- **抜粋本文**
------------------------------

広々とした庭の中に工房や母屋が並び、展示場と古陶磁参考館がある。
外から眺める全体のたたずまいが、日本の原風景を偲ばせる。
原風景 それは360年ほど前の、柿の色を焼き物に染めつけるため、幾度も幾度も失敗を重ねながら、己の満足する「色」の創作にこぎつけた初代・柿右衛門の頃を、どうしても思い出させる。戦前の教科書にもその物語は綴られた。
白色の生地に明るい橙色、というよりも円く実った鮮やかな柿の色の絵は、華麗で、優美な世界の創出に、世間は驚いた。
柿右衛門の赤絵の材料(酸化鉄)を作る秘伝は代々伝わり、いま14代目がその技術を保持している。
ところで有田焼の歴史を少し。「文禄・慶長の役」で半島から多くの陶工が日本に渡来した。多くの陶工の一人に李参平がいた。彼は有田町の東のはずれの泉山に白磁の鉱山(皿山)を見つけて、白磁の焼成に成功した(元和2年・1616)と「旧鍋島家内庫所旧記」は伝えている。有田町では李参平を陶祖として祀る神社がある。

------------------------------

- **元の一覧**
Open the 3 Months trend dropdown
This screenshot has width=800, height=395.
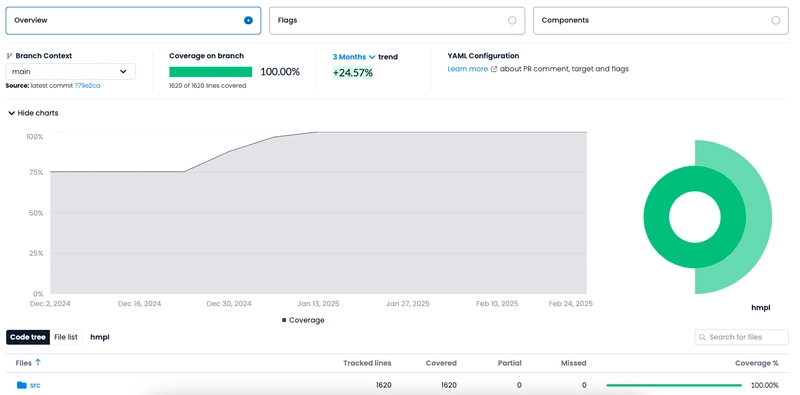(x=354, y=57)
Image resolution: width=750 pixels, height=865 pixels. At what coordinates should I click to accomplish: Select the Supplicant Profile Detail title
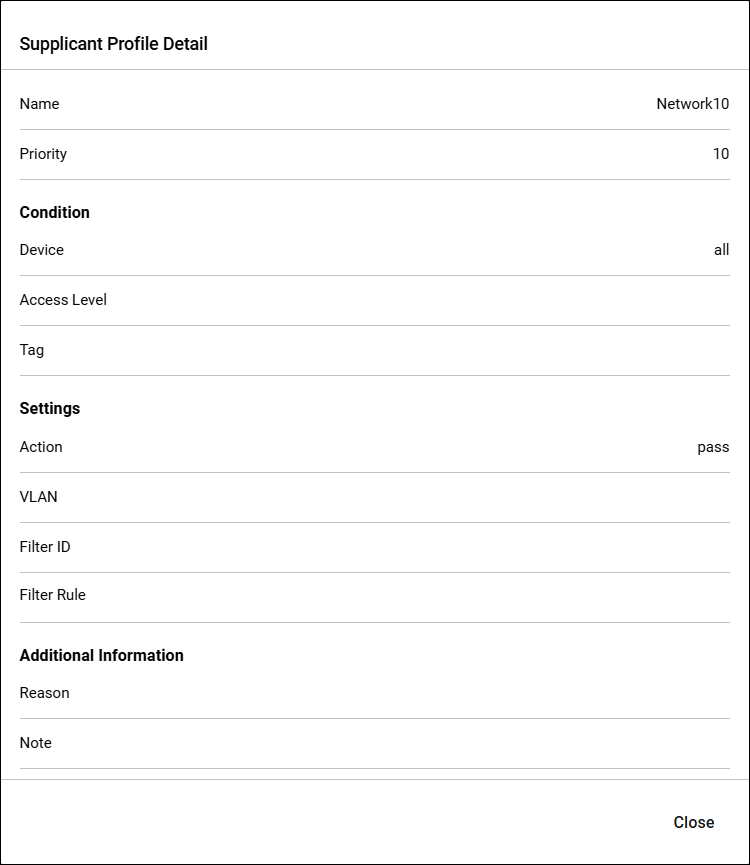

------------------------------

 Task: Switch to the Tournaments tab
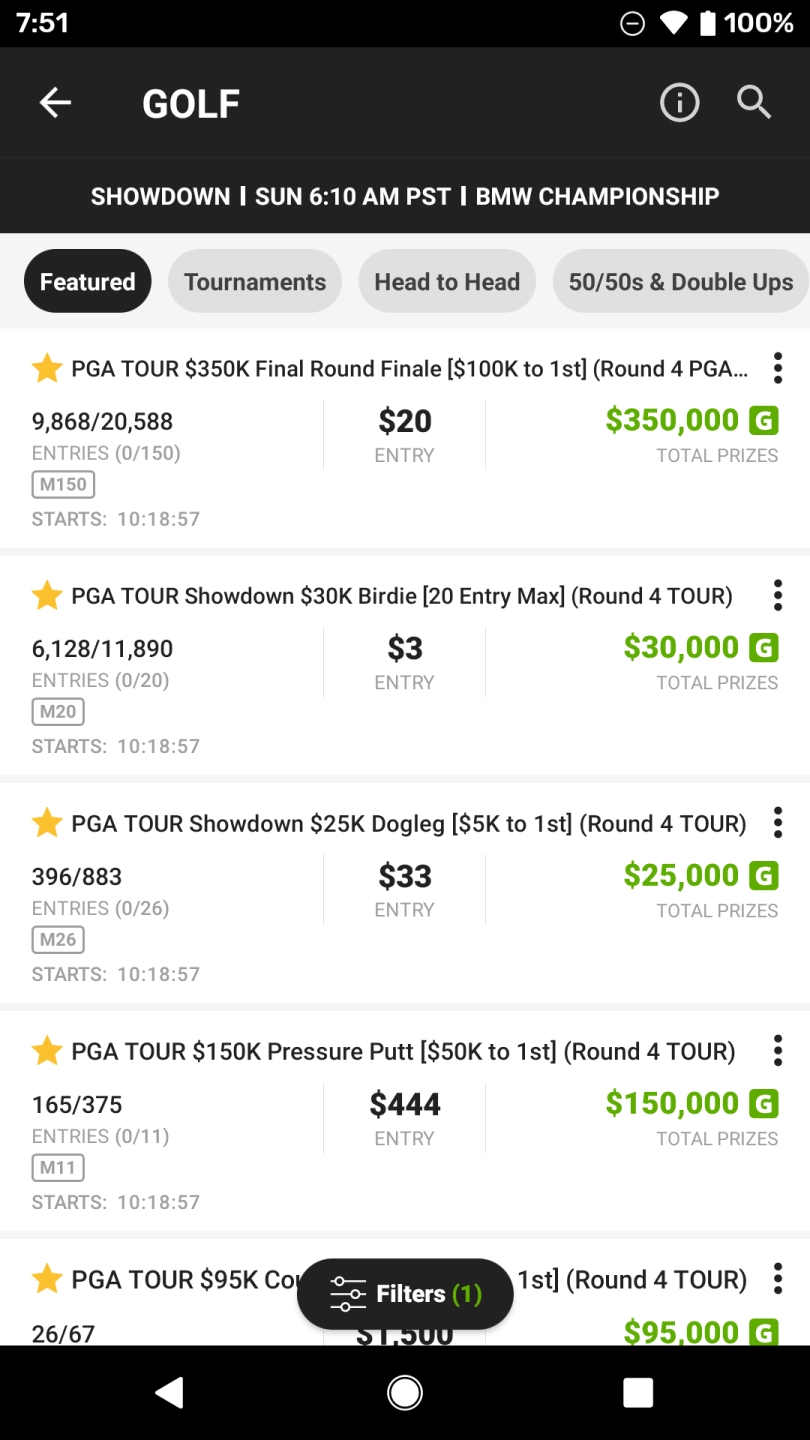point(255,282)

------------------------------

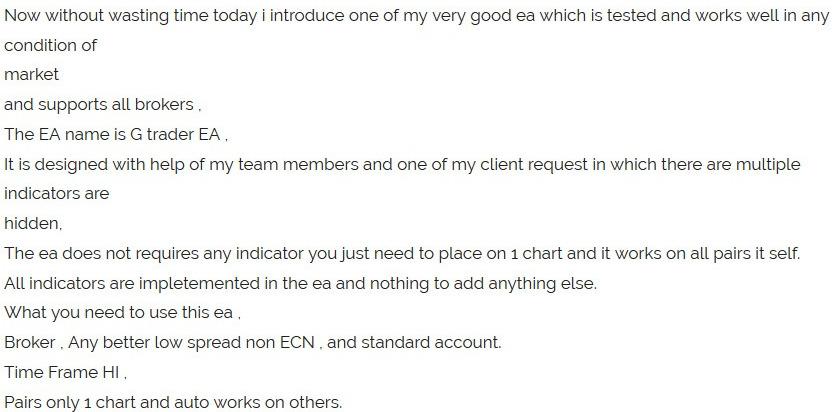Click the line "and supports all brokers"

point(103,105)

------------------------------

- **課題**
(a) 柿右衛門についての本文のうち、「外から眺める全体のたたずまいが、日本の原風景を偲ばせる。」から「を陶祖として祀る神社がある。」までを、両端の語も含めてそのまま書き写してください。
(b) 柿右衛門についての本文にある「柿右衛門の赤絵の材料(酸化鉄)を作る秘伝は代々伝わり、いま14代目がその技術を保持している。」という文を英語に訳してください。
一覧は使わなくてかまいません。

- **課題の解答**
(a)
外から眺める全体のたたずまいが、日本の原風景を偲ばせる。
原風景 それは360年ほど前の、柿の色を焼き物に染めつけるため、幾度も幾度も失敗を重ねながら、己の満足する「色」の創作にこぎつけた初代・柿右衛門の頃を、どうしても思い出させる。戦前の教科書にもその物語は綴られた。
白色の生地に明るい橙色、というよりも円く実った鮮やかな柿の色の絵は、華麗で、優美な世界の創出に、世間は驚いた。
柿右衛門の赤絵の材料(酸化鉄)を作る秘伝は代々伝わり、いま14代目がその技術を保持している。
ところで有田焼の歴史を少し。「文禄・慶長の役」で半島から多くの陶工が日本に渡来した。多くの陶工の一人に李参平がいた。彼は有田町の東のはずれの泉山に白磁の鉱山(皿山)を見つけて、白磁の焼成に成功した(元和2年・1616)と「旧鍋島家内庫所旧記」は伝えている。有田町では李参平を陶祖として祀る神社がある。

(b) The secret method of making the material (iron oxide) for Kakiemon's red overglaze painting has been handed down through the generations, and the fourteenth generation now holds that technique.